__WORK ITEM__: Search the listing below, and show each line that includes the word "computer".

__SUPPLIED RECORDS__:
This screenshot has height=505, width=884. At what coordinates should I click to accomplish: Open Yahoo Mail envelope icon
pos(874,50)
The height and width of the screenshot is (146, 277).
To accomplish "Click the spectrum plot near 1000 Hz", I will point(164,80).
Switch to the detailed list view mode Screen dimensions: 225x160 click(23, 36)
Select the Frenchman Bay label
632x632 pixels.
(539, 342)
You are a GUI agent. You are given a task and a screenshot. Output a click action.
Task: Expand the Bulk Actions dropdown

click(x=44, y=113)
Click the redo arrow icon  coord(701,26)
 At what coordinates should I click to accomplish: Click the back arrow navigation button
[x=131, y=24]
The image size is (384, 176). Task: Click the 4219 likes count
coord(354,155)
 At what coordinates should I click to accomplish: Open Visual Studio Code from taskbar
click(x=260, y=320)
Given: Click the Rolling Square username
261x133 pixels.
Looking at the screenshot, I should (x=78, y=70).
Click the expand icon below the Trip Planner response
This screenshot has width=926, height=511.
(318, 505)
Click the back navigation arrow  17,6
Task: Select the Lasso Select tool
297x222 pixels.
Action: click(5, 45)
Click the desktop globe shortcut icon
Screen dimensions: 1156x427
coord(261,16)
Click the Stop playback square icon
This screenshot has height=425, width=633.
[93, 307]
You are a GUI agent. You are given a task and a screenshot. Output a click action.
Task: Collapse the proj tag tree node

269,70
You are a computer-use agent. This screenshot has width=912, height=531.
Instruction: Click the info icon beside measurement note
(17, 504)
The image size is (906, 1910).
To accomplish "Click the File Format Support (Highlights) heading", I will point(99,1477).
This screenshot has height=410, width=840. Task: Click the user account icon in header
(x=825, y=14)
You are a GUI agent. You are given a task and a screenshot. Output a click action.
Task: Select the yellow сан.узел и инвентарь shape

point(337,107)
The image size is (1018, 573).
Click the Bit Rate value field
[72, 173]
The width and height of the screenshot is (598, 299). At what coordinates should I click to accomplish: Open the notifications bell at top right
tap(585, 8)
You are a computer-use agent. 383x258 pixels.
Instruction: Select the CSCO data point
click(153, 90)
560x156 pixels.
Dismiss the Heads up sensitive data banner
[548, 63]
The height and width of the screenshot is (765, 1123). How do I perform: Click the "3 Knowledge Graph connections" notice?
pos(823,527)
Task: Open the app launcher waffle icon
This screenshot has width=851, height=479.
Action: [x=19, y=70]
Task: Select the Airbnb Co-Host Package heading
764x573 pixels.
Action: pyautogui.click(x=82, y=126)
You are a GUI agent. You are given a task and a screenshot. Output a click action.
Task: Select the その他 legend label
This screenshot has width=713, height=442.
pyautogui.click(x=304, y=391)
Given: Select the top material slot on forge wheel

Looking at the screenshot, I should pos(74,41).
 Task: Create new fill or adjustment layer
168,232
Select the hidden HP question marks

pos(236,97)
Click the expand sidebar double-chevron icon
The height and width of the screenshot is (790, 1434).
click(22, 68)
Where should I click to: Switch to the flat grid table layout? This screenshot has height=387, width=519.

__SOLUTION FOR THIS EXERCISE__:
You are a computer-use agent. This screenshot has width=912, height=531.
You are a computer-use agent. 383x258 pixels.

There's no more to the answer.